I opened my journal, the one I had been using to track grief and small victories, and turned to a blank page. My hand hovered uncertainly over the paper.
Then I wrote.
I wrote about betrayal. About humiliation. About the way his disappearance made me feel disposable. I wrote sentences that shocked me with their honesty, words I had never dared to think, let alone express. My handwriting grew messy, uneven, almost violent.
When I finished, my heart was racing—but my chest felt lighter.
Anger, I realized, wasn’t asking me to destroy anything. It was asking me to stop pretending I was okay with being abandoned.
Still, the suspense lingered like a shadow.
Every unknown number that appeared on my phone made my pulse spike. Every knock at the door sent a jolt of adrenaline through me. A part of me feared his return just as much as another part desperately longed for it.
What would I say if he came back?
Would I collapse into his arms, or would rage spill out in words I couldn’t take back?
During my next session, Dr. Harper asked me a question that tightened my throat.
“If he stood in front of you right now, what would you want to say?”
I closed my eyes.
“I’d ask him why,” I said slowly. “But I’d also tell him how deeply he hurt me. That his silence broke something in me. That I deserved better than disappearance.”
My voice was steady. Stronger than I expected.
Dr. Harper smiled faintly. “That’s your anger giving you your voice back.”
The idea unsettled me, but it also ignited something hopeful.
At home, I began making boundaries, even if only in my mind. I stopped romanticizing his absence. I stopped excusing his behavior with imagined explanations. Each time I caught myself defending him, I gently redirected my thoughts.
He chose silence. I did not.
That distinction mattered.
One evening, while packing away more of his belongings, I came across a shirt he loved. I held it for a long moment, breathing in the faint trace of him. Sadness stirred, but so did resolve.
“You don’t get to haunt me anymore,” I said softly, folding it carefully and placing it in a box.
That act, small, deliberate felt like reclaiming a piece of myself.

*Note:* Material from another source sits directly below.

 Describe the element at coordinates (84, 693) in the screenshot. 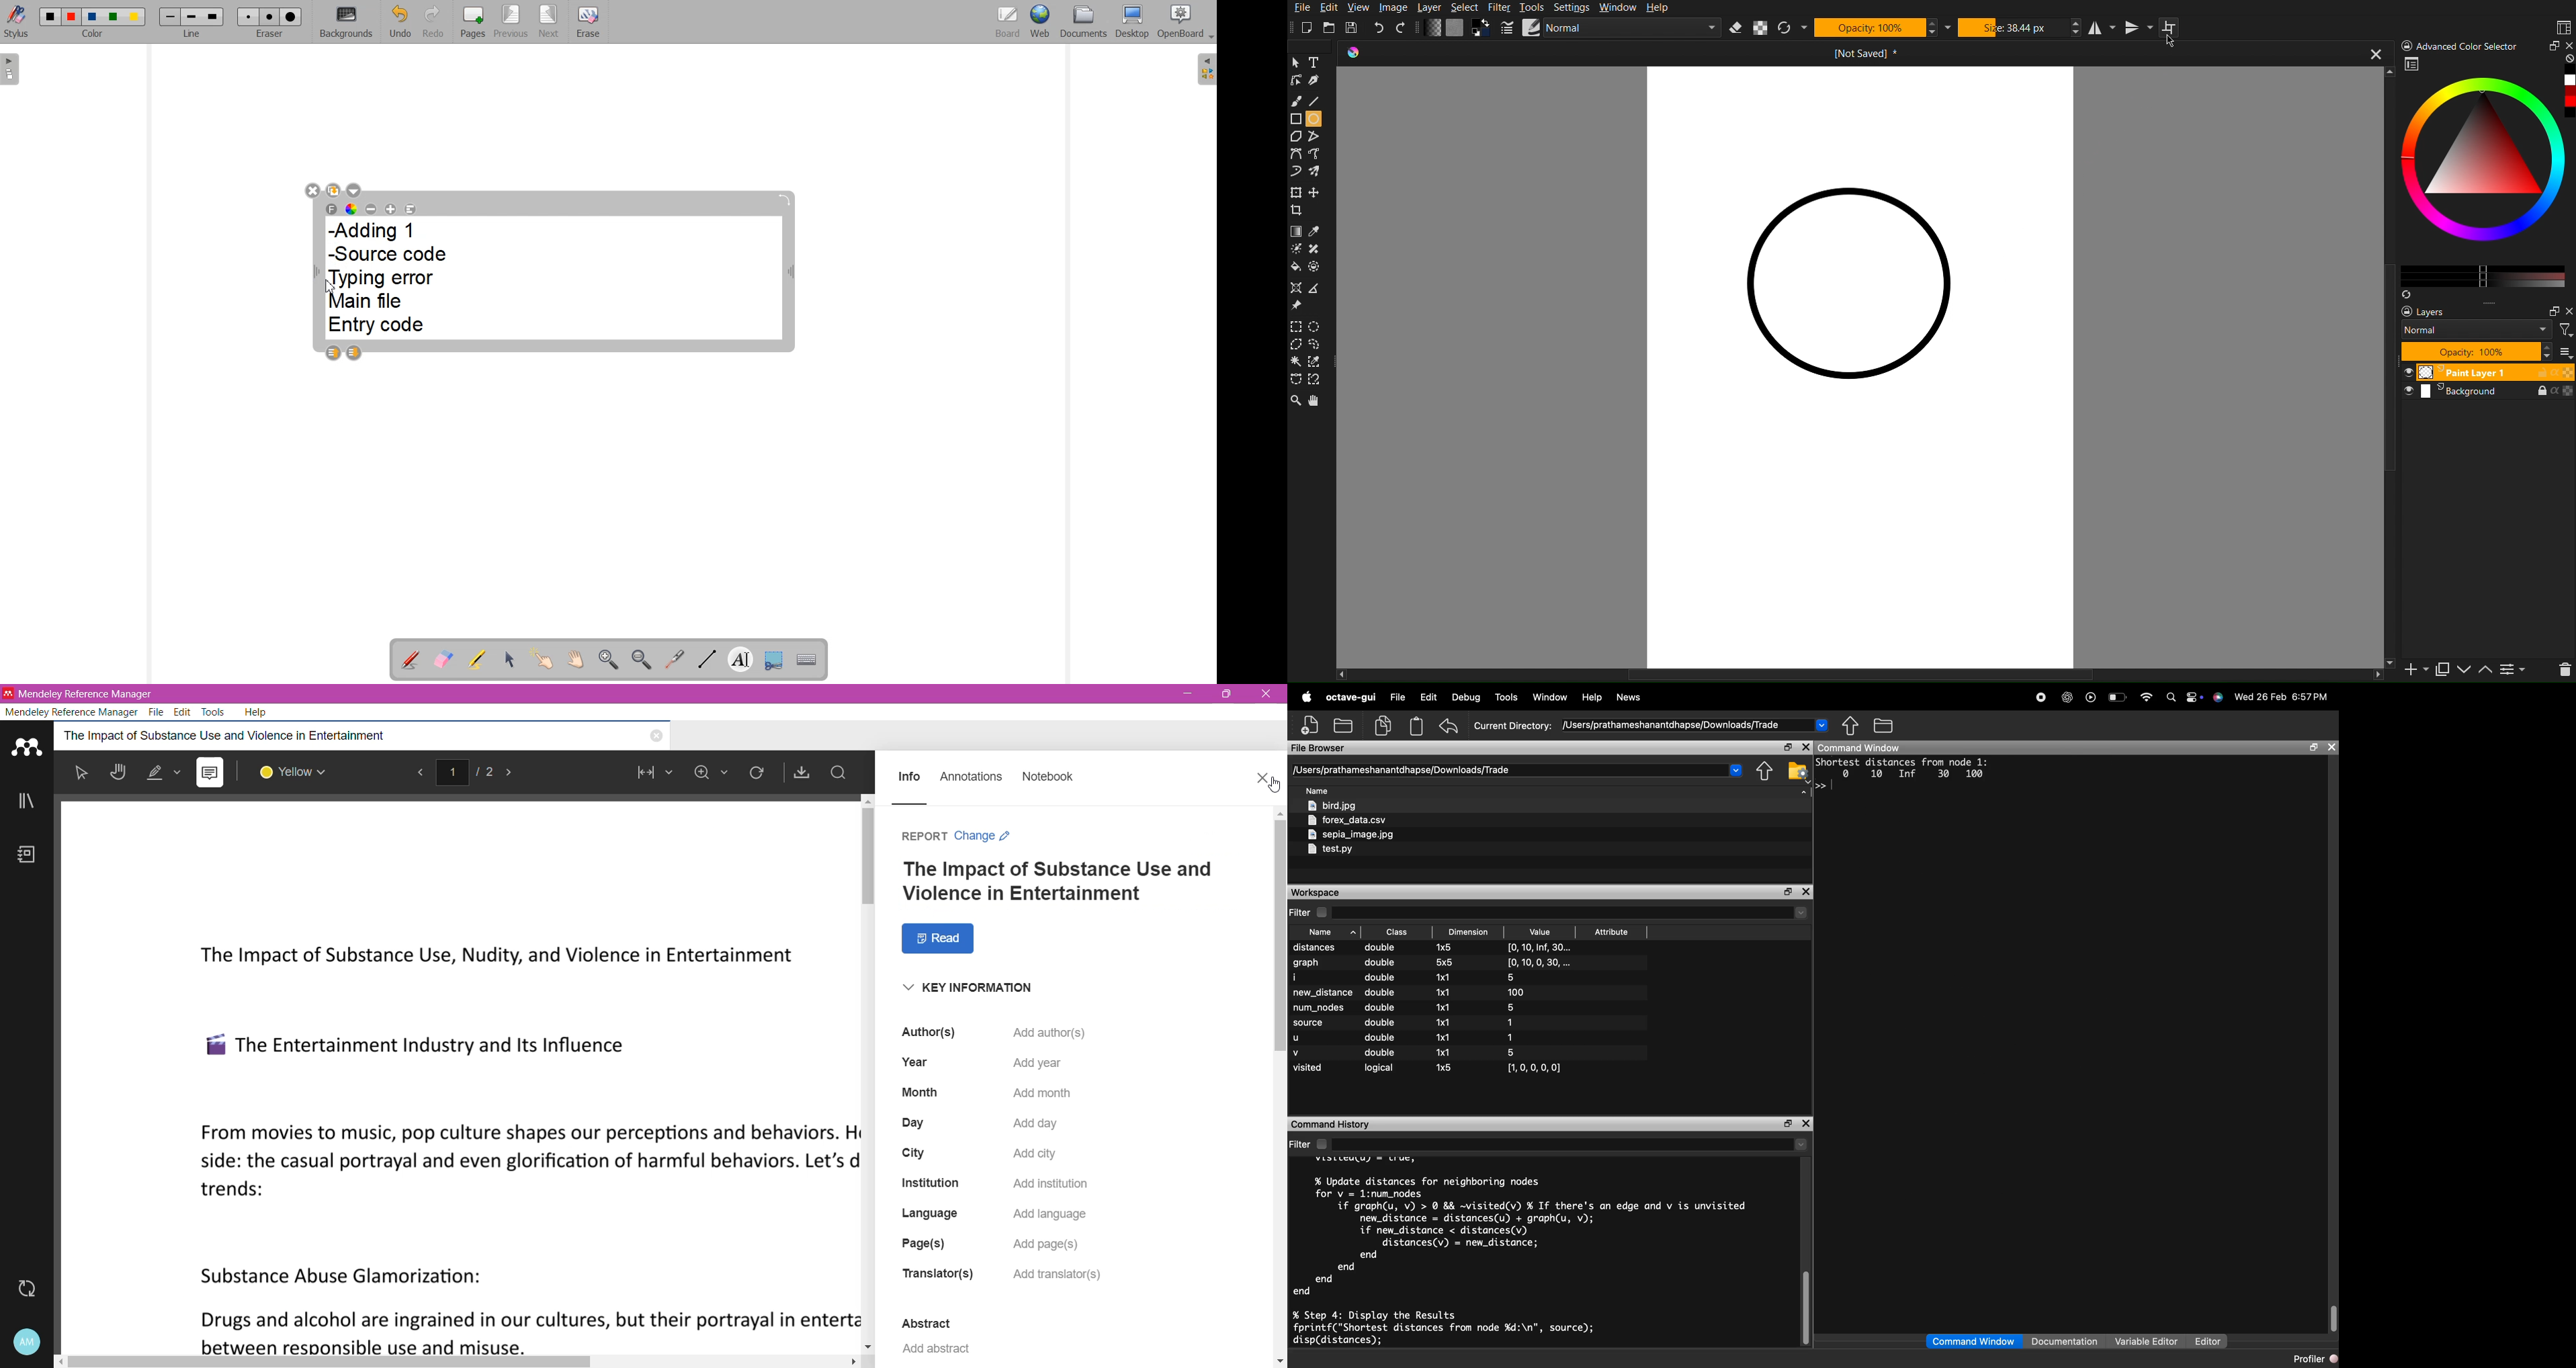

I see `Application Name` at that location.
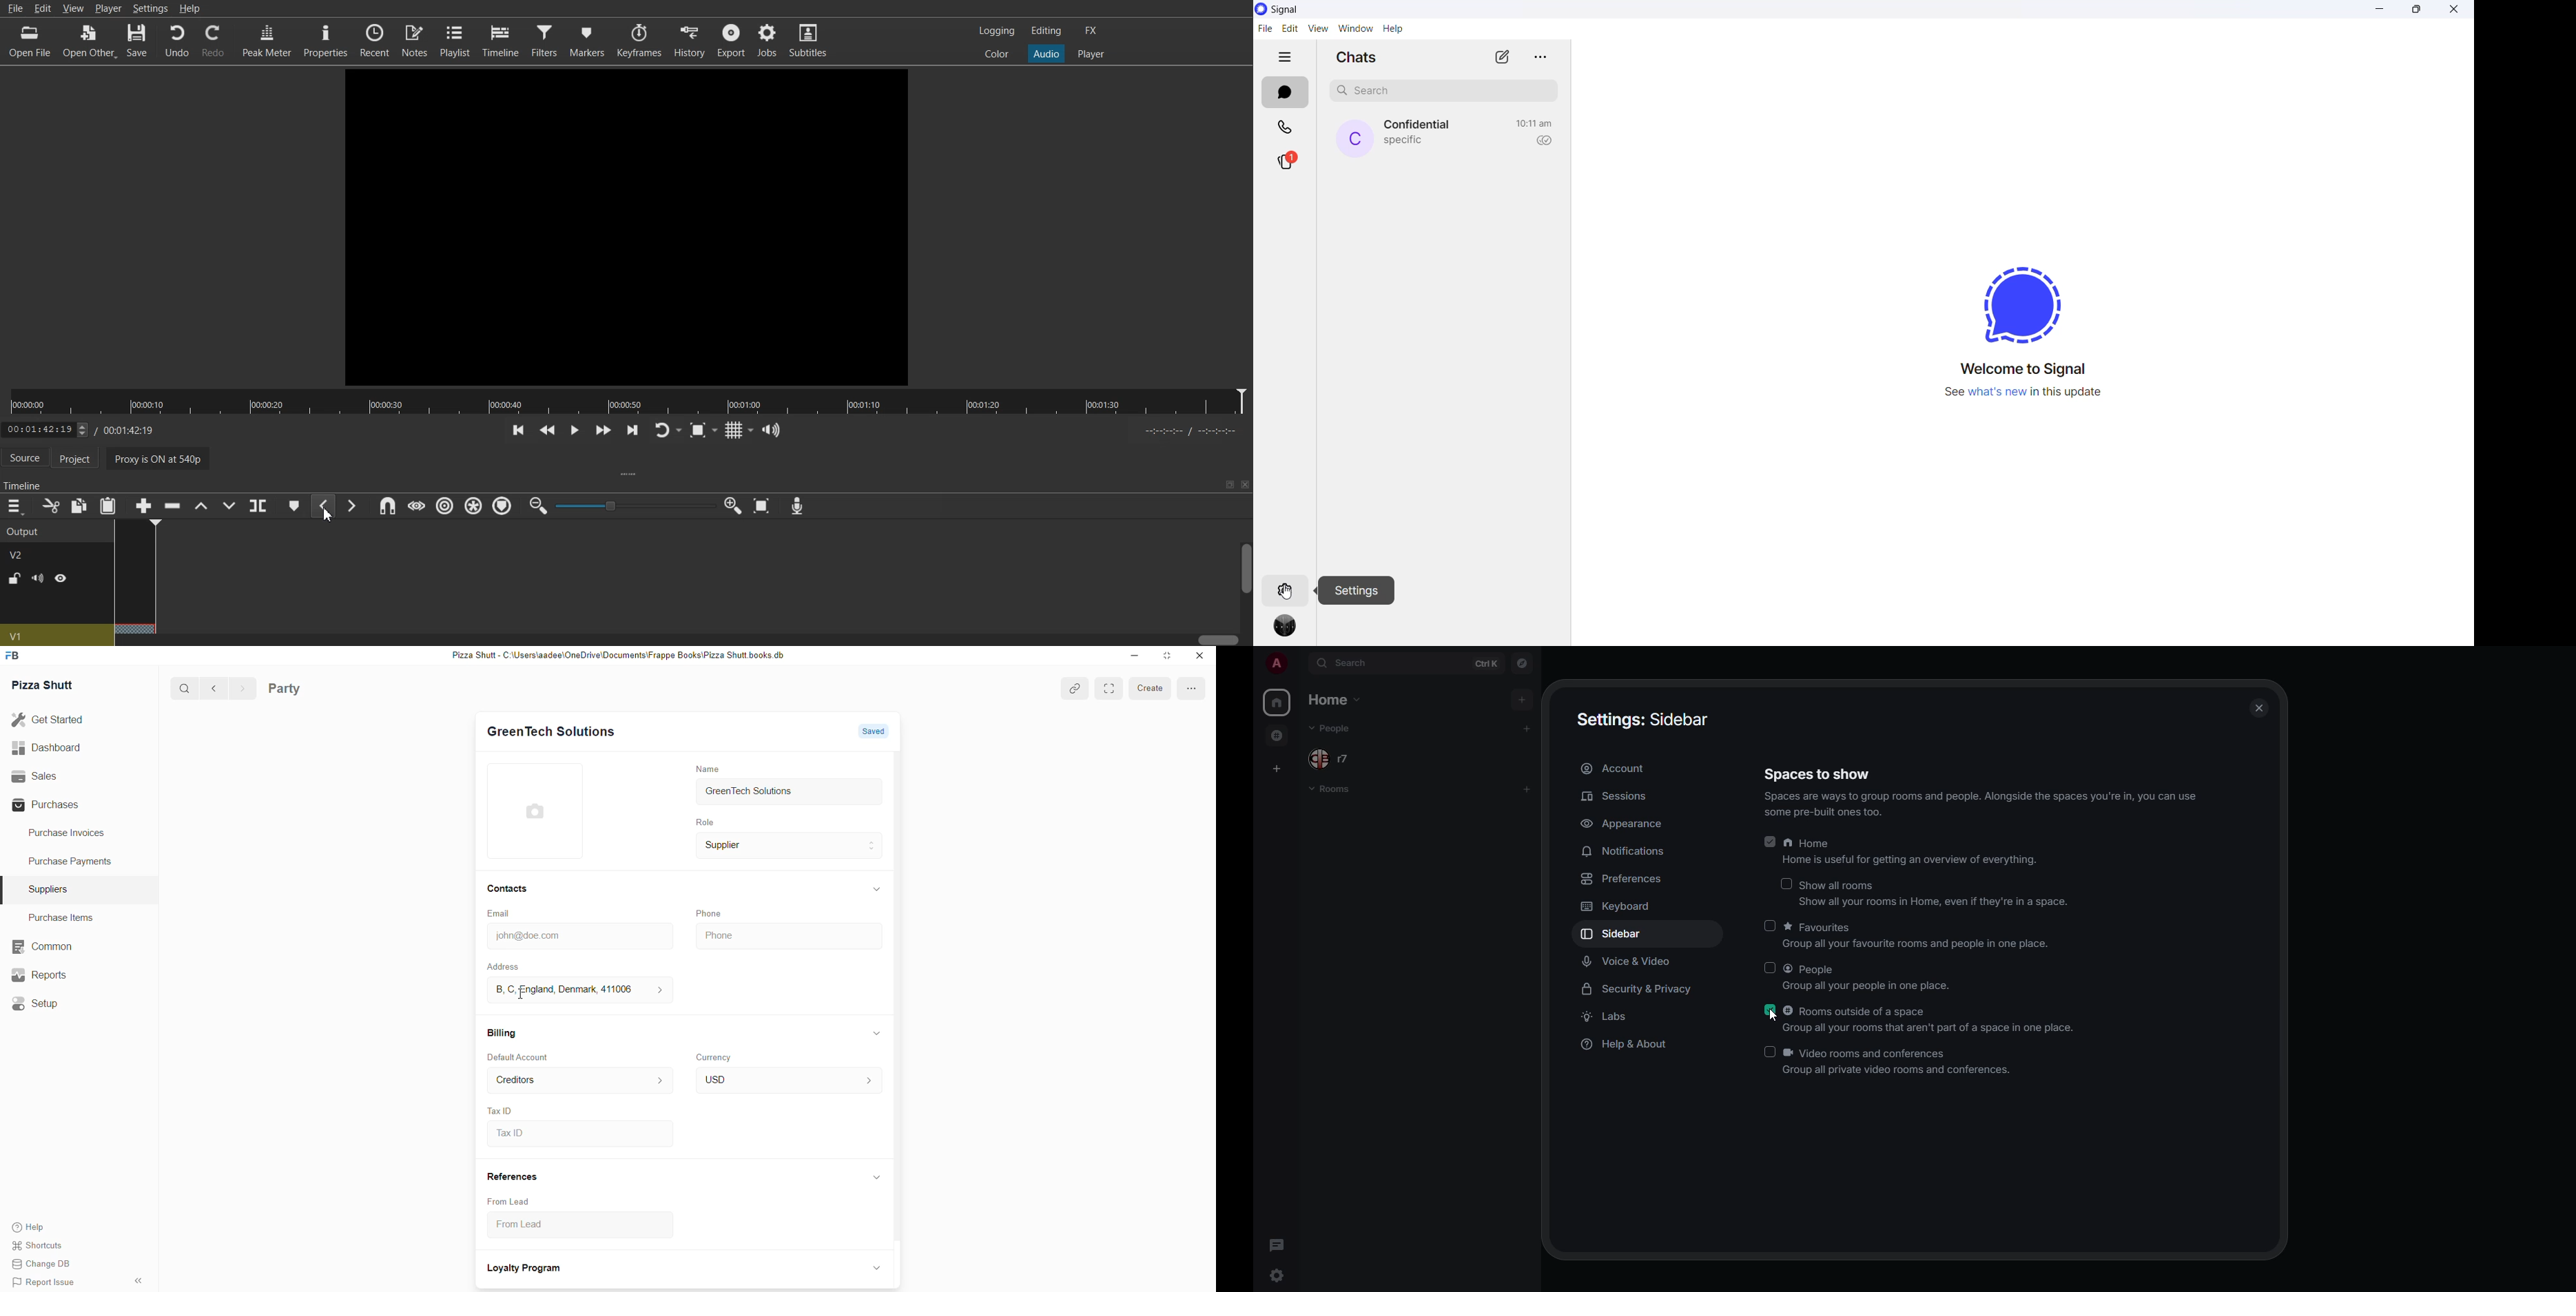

Anger still came and went, unpredictable and sharp. But it no longer frightened me. It became a signal, not a threat. A reminder that my pain mattered. That my story mattered.
As I lay in bed that night, the familiar ache of longing rested beside something new.
Strength.
Healing was still painful. Rebuilding was still slow. But beneath the silence I had carried for so long, my voice was returning, raw, imperfect, and alive.
And I understood now: anger was not the enemy of healing.
It was the beginning of reclaiming myself.